Reich returned to the U.S. with a different perception of Lula. He told Bush that Lula was neither a populist or communist. He had none of the intellectual background but represented the typical “self-made man” — the cornerstone of the American dream. Bush was soon persuaded by this reputation and not long after invited Lula to spend several days in the U.S., where Lula received the kind of friendly familiarity that not even Cardoso had received from Clinton during his state visit.
A second meeting took place in November 2002, attended by Otto, Bill, Lula, Aluizio Mercadante and Antonio Palocci. On December 10 Lula visited Washington before he was even sworn in — a highly unusual gestures.
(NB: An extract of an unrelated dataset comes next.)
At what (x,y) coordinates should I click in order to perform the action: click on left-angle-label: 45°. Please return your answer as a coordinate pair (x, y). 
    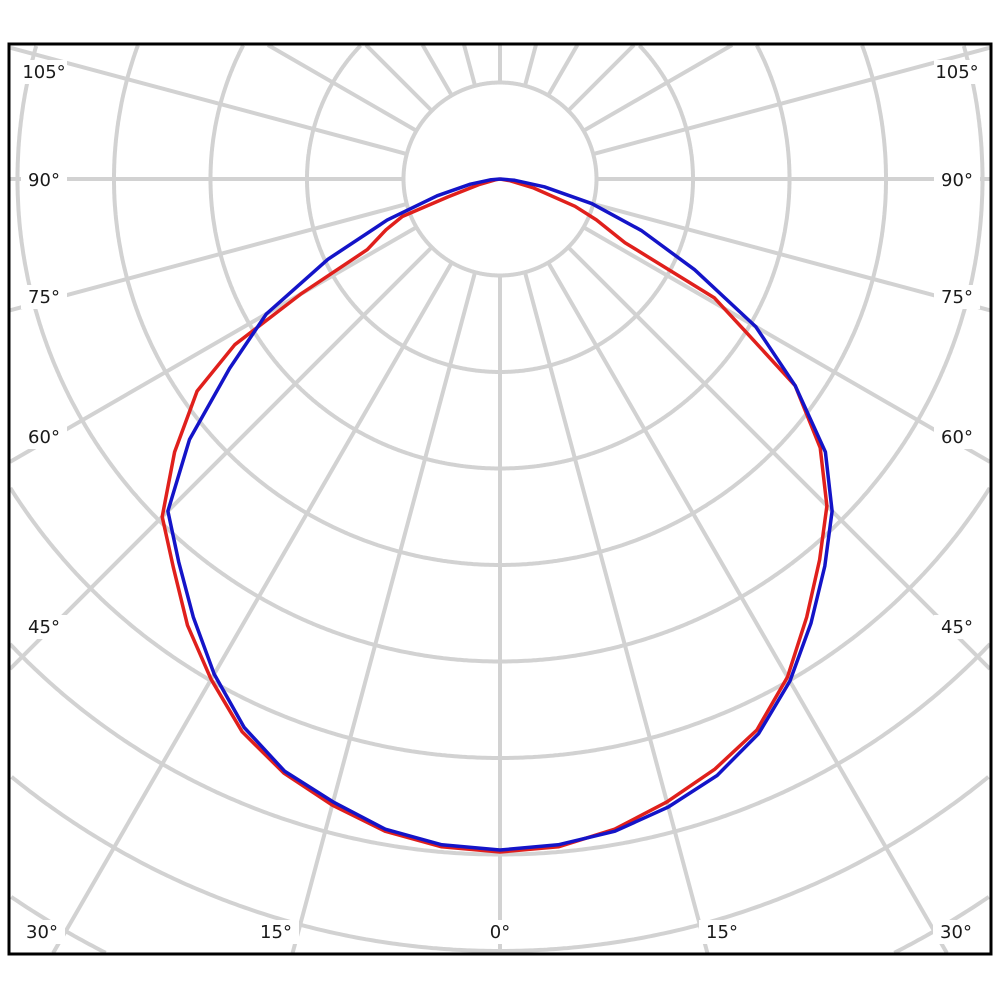
    Looking at the image, I should click on (44, 628).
As meetings were held between Workers Party — PT — leaders and Otto Reich began, the Brazilian ambassador in Washington, Rubens Barbosa, was trying to sell the U.S. government that Lula had no chance of victory and that the U.S. should go all in for José Serra, in whose government he, Rubens Barbosa, would be the chancellor.
Serra, Barbosa and even FHC were clearly unaware of Reich’s secret talks with the PT leadership. This belies the version of the story of Cardoso’s role in these diplomatic gambits.
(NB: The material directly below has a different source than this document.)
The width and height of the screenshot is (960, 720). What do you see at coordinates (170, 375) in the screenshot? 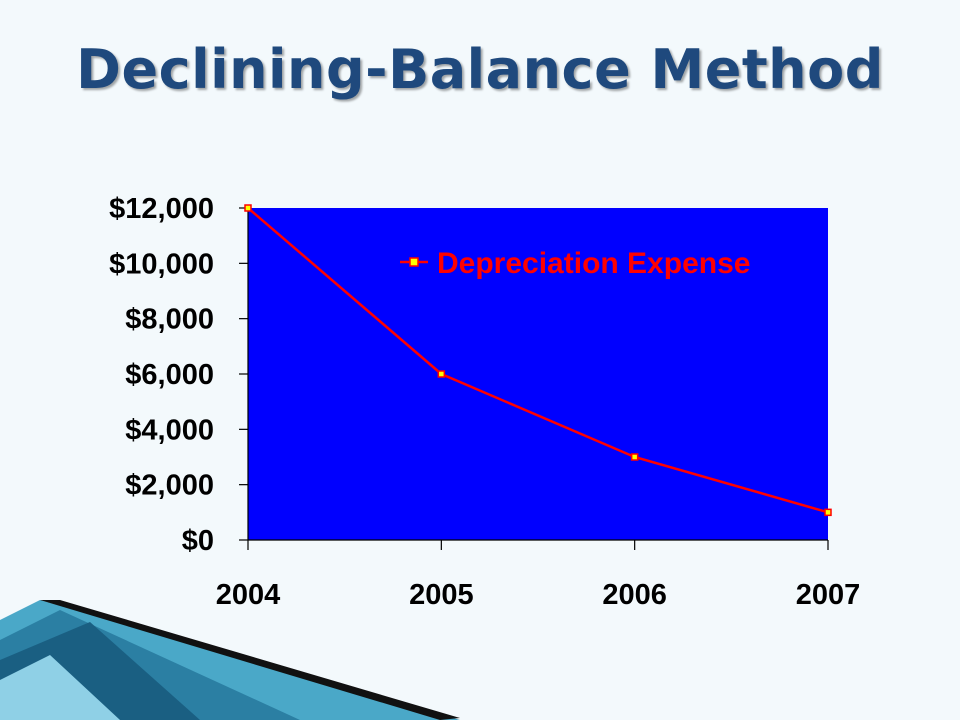
I see `y-tick-label: $6,000` at bounding box center [170, 375].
Reich met again with Lula and Dirceu at the presidential residence in March 2003. At this meeting, a trip to Washington was planned for Zé Dirceu, who met with the U.S. Secretary of State Condaleezza Rice. A state dinner for 24 was held, including influential bank presidents. The dinner was offered by Washington Post heiress Donna Graham. Foi o melhor período nas relações entre Estados Unidos e o Brasil.
After leaving the government, Otto Reich would return to Brazil to represent the Bush family, which has an interest in sugarcane ethanol.
Dirceu, meanwhile, would remain the preferred go-between between Foggy Bottom and Itamaraty.
In her visit to Brazil, Condoleeza made a point of scheduling a luncheon with Dirceu. Dirceu was in Venezuela and received the invitation at 7:00 a.m. He arrived on time thanks to Chavéz’s jet. Donna Graham became a frequent visitor to the office set up by Dilma to coordinate her transmission. She later left the government.
When Dirceu left the stage, the most reliable channel between the t wo governments was lost, an episode which State “lamented.”
Critical reviews of the book may tend to exaggerate the role of Cardoso, or it may be that it was Cardoso who exaggerated when he spoke of his supposed influence with the Bush regime.
In any event, Reich and his colleagues are waiting to read the book in its final version — it has not yet dropped — before commenting.
I am always impressed by efforts to shoehorn the political landscape into a Red State | Blue State divide and conquer scenario, shaped by advice by consultants like — for instance — Movements.Org.